Com uma sensibilidade poética rara e profunda densidade simbólica, o livro "A Samira e o Deserto" marca o aguardado retorno de Augusto Branco ao romance após um hiato de mais de 15 anos.
Lançada recentemente pelo Clube de Autores, a obra traz uma narrativa que serve como um excelente repertório para os estudantes que se preparam para o ENEM.A história por trás da criação é tão fascinante quanto a própria trama.
A ideia acompanha o autor desde os 10 anos de idade. Augusto tentou dar vida ao texto na adolescência e novamente aos 20 anos, mas sentiu que faltava maturidade emocional para sustentar a narrativa. Foi somente décadas depois, durante o processo de luto pela perda de seu pai, que o escritor encontrou a voz necessária para traduzir sentimentos que antes não conseguia nomear.
O romance apresenta Arthur, um menino humilde que inicia uma amizade improvável com Guilherme Henrique, o misterioso paisagista conhecido na vizinhança como Velho das Areias. Em meio as flores raras e lições sobre a natureza, o garoto descobre a história de um artista que transformou dores passadas em beleza. O livro alterna entre esse encontro transformador no presente e a intensa história de amor entre Henrique e Daiana, vivida no passado, que explica o isolamento do velho jardineiro.
Ao costurar essas duas linhas temporais, a obra se torna uma fábula contemporânea sobre empatia, superação e amadurecimento.
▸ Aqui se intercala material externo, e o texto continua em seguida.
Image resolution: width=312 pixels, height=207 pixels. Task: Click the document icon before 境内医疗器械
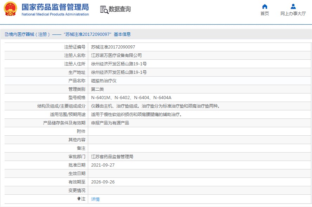coord(6,34)
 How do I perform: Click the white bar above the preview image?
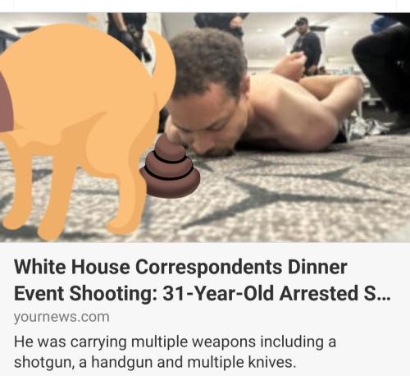[x=205, y=6]
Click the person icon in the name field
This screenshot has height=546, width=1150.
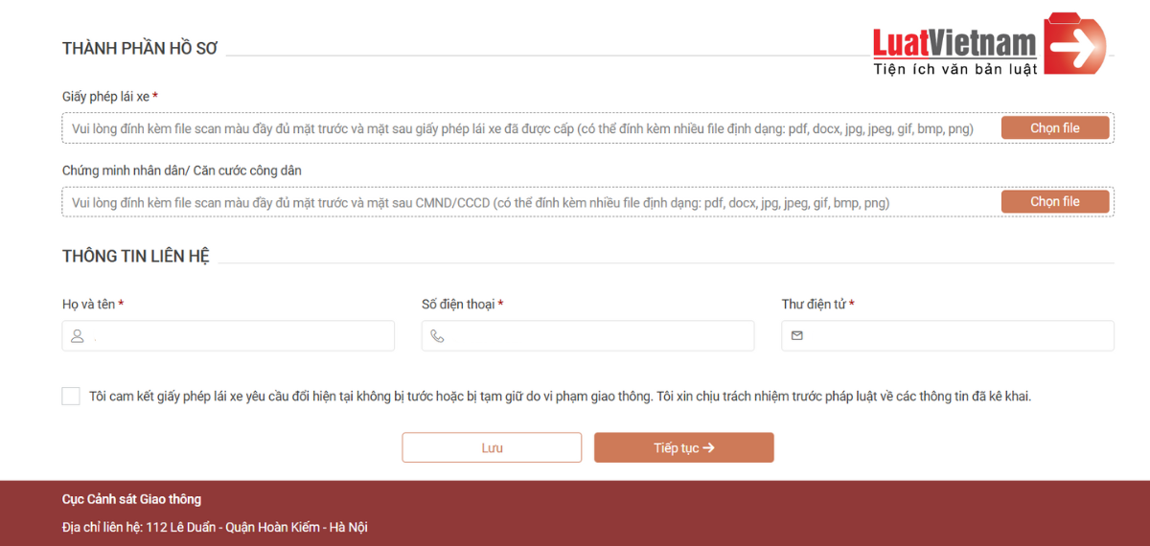78,336
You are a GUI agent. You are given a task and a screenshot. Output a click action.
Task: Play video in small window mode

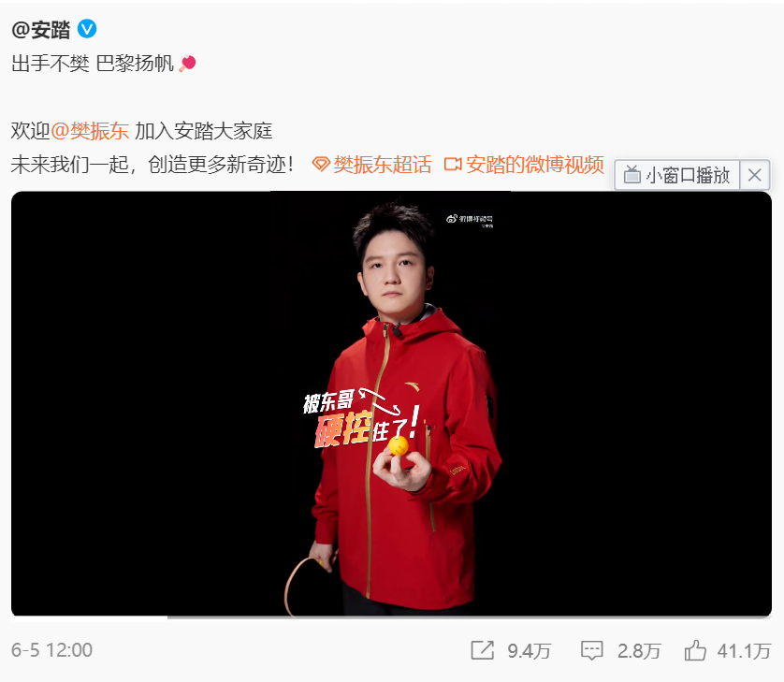point(677,175)
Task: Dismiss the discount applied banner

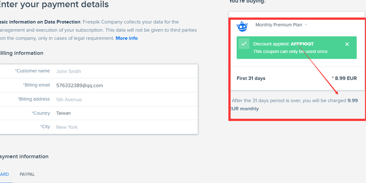Action: point(347,44)
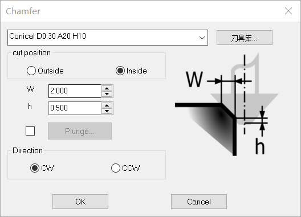The height and width of the screenshot is (217, 301).
Task: Select the Inside cut position
Action: (x=131, y=71)
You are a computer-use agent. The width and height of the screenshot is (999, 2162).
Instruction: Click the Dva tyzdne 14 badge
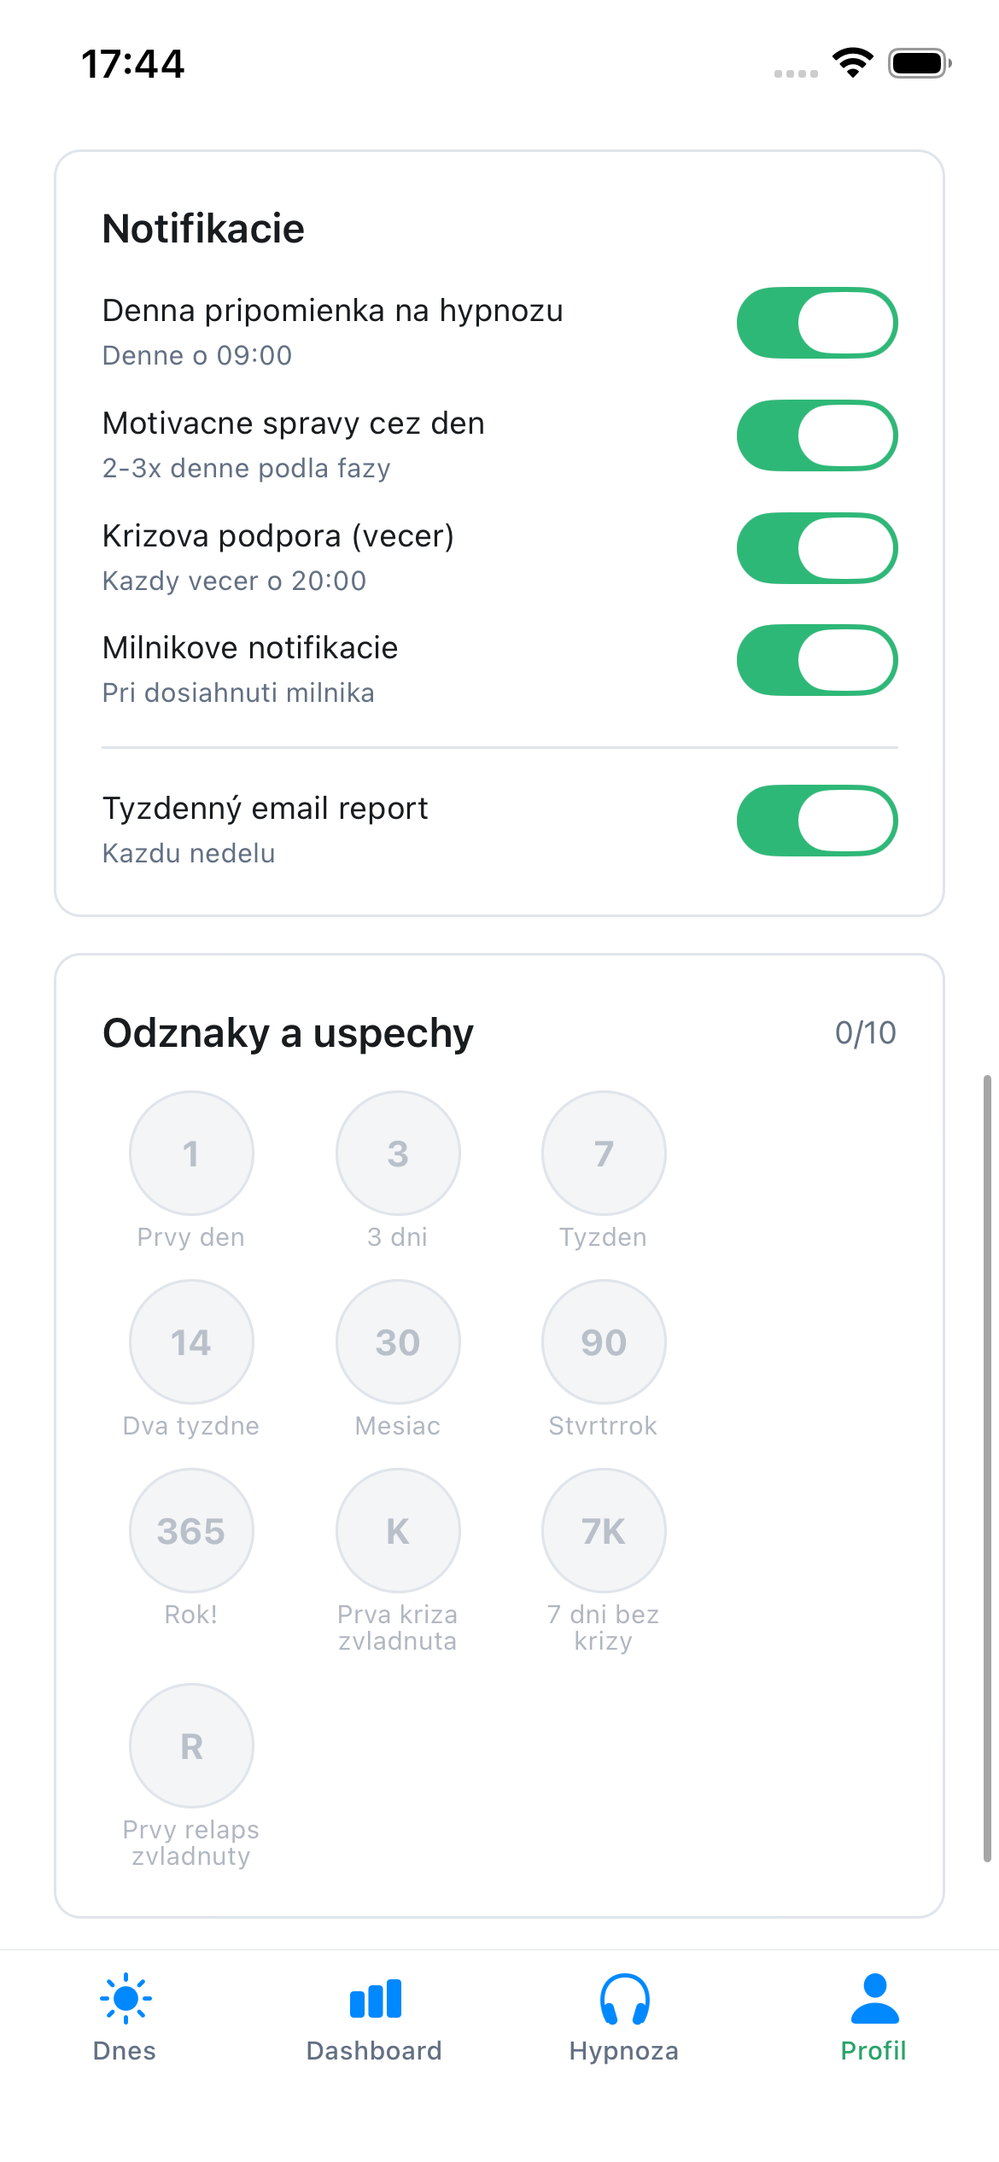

Augusto Branco, conhecido por sua poesia difundida em todos os países de língua portuguesa, utiliza uma linguagem acessível para abordar temas universais como respeito à natureza e formação de valores.
"A Samira e o Deserto" é uma celebração da amizade e da esperança, escrita por um homem marcado pela vida e agora compartilhada com o público em grande estilo.